Given problem ▸ Copy out, unchanged, the stretch of rows from the line containing "is (1919, 1932)." through the line containing "tap(108, 981)", with both of those lines included. Output nothing else.

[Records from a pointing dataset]
━━━━

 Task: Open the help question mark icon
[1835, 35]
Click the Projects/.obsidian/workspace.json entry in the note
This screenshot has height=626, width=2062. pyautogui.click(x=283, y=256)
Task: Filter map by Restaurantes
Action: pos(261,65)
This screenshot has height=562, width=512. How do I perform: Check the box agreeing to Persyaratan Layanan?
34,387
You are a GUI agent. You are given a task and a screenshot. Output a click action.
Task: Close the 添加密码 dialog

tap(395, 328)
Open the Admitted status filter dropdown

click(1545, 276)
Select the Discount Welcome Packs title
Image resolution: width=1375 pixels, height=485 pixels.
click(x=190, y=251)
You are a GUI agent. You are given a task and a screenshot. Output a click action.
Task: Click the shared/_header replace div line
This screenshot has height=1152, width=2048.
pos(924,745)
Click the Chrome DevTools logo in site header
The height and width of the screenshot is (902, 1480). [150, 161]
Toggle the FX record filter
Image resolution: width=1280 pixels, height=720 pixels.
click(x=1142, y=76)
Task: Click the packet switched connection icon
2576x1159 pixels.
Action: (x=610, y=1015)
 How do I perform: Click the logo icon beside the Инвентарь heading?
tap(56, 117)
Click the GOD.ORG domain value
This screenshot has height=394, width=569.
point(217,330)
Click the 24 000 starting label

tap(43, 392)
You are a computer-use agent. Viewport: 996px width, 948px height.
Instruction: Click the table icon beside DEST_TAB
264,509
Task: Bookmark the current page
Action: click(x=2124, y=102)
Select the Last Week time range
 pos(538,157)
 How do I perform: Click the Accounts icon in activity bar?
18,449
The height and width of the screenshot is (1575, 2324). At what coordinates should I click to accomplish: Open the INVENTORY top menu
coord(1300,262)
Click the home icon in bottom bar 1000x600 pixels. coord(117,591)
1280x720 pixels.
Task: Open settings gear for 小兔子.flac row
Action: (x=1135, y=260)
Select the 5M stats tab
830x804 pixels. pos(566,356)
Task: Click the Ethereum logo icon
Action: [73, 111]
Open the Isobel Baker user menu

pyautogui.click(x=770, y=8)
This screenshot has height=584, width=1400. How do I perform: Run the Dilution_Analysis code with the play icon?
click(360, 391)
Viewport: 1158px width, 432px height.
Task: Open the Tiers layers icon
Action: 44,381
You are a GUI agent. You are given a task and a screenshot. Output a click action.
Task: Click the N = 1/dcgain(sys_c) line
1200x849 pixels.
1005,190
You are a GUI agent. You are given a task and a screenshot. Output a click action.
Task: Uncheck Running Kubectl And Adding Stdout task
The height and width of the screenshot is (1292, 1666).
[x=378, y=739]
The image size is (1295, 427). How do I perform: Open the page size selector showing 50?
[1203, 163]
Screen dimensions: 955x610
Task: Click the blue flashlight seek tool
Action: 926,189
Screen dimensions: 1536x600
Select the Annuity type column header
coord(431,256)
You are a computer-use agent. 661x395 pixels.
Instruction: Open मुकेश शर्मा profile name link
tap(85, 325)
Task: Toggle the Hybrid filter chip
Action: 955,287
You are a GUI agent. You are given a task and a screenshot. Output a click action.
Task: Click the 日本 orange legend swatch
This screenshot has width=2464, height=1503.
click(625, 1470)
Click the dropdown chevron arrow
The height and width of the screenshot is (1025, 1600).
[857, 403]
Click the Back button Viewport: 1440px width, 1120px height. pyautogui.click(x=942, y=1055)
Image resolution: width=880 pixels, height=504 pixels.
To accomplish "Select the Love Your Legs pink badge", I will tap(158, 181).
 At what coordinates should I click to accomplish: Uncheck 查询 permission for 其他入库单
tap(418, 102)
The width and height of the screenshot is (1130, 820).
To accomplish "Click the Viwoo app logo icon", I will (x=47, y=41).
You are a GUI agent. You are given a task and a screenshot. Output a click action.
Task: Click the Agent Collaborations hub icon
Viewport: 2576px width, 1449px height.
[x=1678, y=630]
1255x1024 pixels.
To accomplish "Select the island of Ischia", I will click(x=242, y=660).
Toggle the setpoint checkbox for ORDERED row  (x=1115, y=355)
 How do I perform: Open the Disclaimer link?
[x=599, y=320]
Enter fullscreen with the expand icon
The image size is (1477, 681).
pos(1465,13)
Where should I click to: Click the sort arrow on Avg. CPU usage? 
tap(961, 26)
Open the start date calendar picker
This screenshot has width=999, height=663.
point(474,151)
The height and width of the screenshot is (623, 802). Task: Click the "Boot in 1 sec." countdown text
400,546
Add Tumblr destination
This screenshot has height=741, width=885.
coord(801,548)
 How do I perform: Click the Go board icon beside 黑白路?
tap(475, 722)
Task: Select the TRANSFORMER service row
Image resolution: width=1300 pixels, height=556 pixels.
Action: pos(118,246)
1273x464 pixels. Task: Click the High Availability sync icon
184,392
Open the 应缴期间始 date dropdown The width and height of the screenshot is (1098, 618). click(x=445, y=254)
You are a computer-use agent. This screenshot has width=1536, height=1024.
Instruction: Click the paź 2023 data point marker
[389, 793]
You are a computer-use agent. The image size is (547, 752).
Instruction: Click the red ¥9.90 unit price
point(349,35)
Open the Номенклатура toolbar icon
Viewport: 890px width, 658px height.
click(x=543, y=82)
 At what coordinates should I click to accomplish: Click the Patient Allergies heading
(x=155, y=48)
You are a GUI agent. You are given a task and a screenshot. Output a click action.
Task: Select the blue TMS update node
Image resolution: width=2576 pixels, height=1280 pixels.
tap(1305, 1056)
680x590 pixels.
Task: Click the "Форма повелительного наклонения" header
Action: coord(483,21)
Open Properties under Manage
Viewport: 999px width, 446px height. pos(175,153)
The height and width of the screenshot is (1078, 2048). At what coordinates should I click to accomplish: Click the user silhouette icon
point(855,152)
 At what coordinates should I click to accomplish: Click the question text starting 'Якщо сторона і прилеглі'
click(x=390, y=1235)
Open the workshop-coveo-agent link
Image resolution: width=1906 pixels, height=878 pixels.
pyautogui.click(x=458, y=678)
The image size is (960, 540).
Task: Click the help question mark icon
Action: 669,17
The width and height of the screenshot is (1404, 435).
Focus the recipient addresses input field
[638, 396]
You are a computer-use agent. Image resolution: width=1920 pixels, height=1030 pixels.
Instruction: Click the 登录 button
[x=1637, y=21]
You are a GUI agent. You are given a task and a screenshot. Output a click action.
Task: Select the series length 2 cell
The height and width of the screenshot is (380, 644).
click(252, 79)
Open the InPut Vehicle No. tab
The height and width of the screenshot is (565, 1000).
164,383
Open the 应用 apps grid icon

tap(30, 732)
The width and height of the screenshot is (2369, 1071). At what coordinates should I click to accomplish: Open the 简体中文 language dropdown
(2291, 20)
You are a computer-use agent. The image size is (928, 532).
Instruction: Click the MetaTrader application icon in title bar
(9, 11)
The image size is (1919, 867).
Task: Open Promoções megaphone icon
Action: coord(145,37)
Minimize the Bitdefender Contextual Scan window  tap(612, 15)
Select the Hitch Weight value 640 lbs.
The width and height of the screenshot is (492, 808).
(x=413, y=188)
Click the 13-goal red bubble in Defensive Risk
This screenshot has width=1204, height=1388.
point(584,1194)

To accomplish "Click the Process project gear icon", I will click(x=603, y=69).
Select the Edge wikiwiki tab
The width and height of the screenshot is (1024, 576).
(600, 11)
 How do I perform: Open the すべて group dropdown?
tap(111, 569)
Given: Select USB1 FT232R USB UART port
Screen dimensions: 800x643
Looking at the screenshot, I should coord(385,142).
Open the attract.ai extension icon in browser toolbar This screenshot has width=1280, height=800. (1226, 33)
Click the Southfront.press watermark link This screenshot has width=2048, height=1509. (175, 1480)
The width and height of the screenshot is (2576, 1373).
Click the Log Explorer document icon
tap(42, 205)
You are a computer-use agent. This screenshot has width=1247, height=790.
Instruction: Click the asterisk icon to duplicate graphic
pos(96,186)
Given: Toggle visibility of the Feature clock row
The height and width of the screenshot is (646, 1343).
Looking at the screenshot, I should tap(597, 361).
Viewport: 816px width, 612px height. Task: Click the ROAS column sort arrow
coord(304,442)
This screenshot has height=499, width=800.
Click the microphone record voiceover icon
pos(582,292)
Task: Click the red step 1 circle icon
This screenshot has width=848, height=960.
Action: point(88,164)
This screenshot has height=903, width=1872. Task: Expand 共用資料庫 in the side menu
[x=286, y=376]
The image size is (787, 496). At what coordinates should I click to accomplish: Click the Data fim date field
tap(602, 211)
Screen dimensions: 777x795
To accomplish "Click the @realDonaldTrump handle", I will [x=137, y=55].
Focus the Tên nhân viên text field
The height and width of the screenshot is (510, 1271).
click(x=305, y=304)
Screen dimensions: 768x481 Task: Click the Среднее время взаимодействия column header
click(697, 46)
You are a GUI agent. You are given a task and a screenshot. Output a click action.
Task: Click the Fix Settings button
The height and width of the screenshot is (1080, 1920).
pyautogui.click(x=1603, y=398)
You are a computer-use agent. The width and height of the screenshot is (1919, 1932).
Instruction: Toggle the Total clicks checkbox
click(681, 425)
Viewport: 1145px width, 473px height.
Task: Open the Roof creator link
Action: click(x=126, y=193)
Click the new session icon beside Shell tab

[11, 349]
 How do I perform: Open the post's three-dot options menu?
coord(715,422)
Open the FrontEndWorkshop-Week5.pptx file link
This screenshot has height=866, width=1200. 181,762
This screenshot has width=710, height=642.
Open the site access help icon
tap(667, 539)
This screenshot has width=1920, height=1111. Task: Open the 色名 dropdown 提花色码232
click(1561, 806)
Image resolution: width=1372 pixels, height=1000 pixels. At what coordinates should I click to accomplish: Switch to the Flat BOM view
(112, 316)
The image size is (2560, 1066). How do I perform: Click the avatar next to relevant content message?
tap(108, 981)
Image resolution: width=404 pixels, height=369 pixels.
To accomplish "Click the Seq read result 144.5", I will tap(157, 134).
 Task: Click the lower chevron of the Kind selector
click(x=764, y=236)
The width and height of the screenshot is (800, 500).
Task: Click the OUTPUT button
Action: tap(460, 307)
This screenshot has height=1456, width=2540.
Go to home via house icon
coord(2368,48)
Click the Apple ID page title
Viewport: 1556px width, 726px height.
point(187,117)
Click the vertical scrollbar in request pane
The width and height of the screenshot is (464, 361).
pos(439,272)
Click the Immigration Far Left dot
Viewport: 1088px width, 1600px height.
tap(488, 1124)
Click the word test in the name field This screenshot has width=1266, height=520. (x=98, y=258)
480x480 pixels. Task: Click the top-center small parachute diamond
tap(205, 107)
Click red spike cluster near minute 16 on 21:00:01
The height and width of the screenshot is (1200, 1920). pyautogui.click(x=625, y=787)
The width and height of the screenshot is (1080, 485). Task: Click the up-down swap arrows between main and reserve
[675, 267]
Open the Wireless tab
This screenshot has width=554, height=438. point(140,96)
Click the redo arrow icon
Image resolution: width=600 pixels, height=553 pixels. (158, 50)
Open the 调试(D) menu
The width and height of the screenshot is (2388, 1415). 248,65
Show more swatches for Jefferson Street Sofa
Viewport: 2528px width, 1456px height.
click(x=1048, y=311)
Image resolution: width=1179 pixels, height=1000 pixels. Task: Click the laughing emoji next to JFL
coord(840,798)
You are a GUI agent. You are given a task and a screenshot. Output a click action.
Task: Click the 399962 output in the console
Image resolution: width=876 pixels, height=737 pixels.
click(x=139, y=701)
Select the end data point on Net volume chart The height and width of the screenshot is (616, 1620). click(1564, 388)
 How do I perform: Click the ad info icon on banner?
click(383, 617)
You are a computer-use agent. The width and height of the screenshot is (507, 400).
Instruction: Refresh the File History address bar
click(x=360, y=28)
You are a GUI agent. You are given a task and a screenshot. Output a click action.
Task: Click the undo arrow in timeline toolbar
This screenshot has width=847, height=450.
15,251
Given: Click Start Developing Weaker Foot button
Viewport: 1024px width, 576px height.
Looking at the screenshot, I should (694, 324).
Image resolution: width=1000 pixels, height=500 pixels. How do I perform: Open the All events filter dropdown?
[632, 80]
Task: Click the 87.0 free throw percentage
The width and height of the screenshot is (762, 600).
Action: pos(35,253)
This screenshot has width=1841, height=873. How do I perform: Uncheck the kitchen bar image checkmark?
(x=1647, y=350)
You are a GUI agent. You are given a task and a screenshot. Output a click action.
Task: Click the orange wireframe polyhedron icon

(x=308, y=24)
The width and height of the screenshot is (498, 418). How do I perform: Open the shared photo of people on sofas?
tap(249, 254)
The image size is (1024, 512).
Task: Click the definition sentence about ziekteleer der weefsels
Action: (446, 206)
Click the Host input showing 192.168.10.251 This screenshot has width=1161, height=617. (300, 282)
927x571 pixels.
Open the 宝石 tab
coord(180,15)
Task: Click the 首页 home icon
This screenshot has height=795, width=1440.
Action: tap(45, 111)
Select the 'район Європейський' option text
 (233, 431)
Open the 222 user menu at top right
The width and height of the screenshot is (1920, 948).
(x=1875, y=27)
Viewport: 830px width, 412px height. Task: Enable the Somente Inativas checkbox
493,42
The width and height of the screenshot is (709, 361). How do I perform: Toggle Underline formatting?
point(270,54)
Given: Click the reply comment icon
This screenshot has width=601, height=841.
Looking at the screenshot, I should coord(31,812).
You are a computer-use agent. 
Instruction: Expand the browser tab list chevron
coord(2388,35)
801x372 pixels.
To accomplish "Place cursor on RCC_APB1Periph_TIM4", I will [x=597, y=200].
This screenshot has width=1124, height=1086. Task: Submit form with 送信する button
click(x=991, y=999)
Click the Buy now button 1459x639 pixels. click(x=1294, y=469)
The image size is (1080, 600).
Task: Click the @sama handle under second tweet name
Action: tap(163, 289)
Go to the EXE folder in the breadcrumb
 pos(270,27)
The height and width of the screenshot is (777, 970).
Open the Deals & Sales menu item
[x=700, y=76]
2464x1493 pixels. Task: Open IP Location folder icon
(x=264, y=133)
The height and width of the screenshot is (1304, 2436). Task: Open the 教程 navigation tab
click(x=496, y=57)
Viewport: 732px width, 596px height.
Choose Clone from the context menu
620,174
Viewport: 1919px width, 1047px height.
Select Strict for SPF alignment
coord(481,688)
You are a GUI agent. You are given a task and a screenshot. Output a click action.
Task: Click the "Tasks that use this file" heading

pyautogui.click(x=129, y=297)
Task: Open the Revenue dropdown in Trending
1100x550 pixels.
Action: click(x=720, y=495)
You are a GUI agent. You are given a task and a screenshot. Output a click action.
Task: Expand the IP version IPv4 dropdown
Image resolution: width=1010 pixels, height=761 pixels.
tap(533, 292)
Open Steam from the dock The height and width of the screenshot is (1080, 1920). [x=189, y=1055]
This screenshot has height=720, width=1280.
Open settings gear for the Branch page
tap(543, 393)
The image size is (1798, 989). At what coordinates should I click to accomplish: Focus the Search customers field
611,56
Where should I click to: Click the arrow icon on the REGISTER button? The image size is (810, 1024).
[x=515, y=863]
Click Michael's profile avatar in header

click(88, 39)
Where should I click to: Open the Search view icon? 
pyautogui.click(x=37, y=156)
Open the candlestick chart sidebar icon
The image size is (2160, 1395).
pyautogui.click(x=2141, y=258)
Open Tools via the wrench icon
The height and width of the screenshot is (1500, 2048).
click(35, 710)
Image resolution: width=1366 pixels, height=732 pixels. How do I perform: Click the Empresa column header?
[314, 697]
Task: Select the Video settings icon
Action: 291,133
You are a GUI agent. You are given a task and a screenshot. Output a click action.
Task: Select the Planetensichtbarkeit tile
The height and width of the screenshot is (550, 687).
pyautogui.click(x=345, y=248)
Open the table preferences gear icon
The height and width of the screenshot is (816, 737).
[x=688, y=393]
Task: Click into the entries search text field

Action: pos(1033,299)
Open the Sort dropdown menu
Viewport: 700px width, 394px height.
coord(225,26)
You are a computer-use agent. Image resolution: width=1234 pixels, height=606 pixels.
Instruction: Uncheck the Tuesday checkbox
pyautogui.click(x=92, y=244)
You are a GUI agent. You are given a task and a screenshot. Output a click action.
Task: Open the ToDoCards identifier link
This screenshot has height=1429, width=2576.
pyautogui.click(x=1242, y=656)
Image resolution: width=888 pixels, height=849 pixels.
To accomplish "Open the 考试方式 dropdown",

━━━━

Result for this exercise ▸
You are a computer-use agent. The width and height of the screenshot is (1919, 1932).
Instruction: Toggle the Total clicks checkbox
click(681, 425)
Viewport: 1145px width, 473px height.
Task: Open the Roof creator link
Action: click(x=126, y=193)
Click the new session icon beside Shell tab

[11, 349]
 How do I perform: Open the post's three-dot options menu?
coord(715,422)
Open the FrontEndWorkshop-Week5.pptx file link
This screenshot has height=866, width=1200. 181,762
This screenshot has width=710, height=642.
Open the site access help icon
tap(667, 539)
This screenshot has width=1920, height=1111. Task: Open the 色名 dropdown 提花色码232
click(1561, 806)
Image resolution: width=1372 pixels, height=1000 pixels. At what coordinates should I click to accomplish: Switch to the Flat BOM view
(112, 316)
The image size is (2560, 1066). How do I perform: Click the avatar next to relevant content message?
tap(108, 981)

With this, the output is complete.